Können Preise und Förderbeiträge steuerfrei sein?
Ja, Kulturpreise, Auszeichnungen oder Stipendien könnten steuerfrei sein oder einer tieferen Steuer unterliegen. Hier gilt für die Bundessteuer und die kantonalen bzw. Gemeindesteuern nicht unbedingt das Gleiche. Steuerbefreiung ist grundsätzlich möglich für Schenkungen (Art. 24 lit. a DBG) oder Unterstützungsleistungen (Art. 24 lit. d DBG). Man muss sich aber bewusst sein, dass diese Ausnahmen von der Steuerpflicht sehr restriktiv und von Kanton zu Kanton unterschiedlich gehandhabt werden.
Wann sind Kulturgelder steuerfreie Schenkungen?

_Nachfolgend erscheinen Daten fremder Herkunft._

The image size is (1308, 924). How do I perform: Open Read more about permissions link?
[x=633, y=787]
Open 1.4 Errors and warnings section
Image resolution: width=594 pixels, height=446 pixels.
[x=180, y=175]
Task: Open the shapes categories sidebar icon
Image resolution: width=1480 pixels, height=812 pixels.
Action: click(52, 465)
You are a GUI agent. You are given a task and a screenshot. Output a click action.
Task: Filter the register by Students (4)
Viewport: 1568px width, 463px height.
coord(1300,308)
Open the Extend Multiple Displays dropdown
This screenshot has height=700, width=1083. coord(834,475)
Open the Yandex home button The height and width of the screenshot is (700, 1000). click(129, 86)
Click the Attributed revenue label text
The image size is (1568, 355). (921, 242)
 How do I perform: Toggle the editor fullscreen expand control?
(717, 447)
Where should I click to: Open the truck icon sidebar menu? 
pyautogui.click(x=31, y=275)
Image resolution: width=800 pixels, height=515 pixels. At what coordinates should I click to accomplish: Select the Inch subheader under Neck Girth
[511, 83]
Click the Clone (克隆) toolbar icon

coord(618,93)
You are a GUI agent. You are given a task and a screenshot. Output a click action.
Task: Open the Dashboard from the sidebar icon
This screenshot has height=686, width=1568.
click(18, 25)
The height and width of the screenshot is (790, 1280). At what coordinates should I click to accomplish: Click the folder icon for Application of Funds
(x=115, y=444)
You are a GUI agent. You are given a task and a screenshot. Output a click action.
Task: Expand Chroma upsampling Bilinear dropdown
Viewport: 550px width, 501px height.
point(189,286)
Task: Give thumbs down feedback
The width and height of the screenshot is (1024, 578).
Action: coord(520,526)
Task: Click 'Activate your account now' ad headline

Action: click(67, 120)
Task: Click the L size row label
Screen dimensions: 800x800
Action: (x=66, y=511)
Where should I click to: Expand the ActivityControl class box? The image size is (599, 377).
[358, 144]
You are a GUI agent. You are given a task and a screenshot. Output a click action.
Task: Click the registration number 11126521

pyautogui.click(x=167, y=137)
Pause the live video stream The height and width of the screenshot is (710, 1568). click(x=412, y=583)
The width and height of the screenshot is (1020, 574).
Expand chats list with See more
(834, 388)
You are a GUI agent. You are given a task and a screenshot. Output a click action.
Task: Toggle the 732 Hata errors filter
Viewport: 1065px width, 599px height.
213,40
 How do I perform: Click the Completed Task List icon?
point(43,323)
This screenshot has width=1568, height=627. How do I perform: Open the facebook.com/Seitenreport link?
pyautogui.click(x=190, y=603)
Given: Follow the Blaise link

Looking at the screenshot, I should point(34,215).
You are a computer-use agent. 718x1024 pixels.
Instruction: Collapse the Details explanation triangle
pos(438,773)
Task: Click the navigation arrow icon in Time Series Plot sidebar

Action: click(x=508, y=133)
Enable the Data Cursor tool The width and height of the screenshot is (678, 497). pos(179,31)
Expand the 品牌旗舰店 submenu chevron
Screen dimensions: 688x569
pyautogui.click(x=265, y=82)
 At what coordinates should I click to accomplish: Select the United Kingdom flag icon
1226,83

Eine Schenkung liegt vor, wenn eine Person eine finanzielle Zuwendung erhält, ohne dass dafür eine Gegenleistung verlangt wird. Das dürfte bei einem Preis für bisheriges Kulturschaffen in der Regel der Fall sein. Damit unterliegt der Preis nicht der Bundessteuer. Aber Achtung: Es ist durchaus möglich, dass diese Preise und Auszeichnung der kantonalen Schenkungssteuer unterliegen (BE, GR). Gewisse Kantone wiederum kennen einen Freibetrag bei Schenkungen, der dann nicht der Schenkungssteuer unterliegt (AR). Es gibt aber auch Kantone, die Kulturpreise nicht der privilegierten Schenkungssteuer unterstellen und sie in der Regel zum Einkommen zählen (ZH). Im Einzelfall ist also mit dem jeweiligen Kanton abzuklären, ob ein Kulturpreis oder eine Auszeichnung als Schenkung gilt oder nicht.
Wann sind Kulturförderbeiträge steuerfrei?
Kulturförderbeiträge oder Stipendien sind auf Bundesebene und auch in den meisten Kantonen steuerfreie Unterstützungsleistungen, wenn drei Kriterien kumulativ erfüllt sind:
- Die empfangende Person ist bedürftig (Existenzminimum gemäss Art. 9 und 11 ELG). Bei Kulturschaffenden in prekären Situationen ist diese Bedingung in der Regel erfüllt.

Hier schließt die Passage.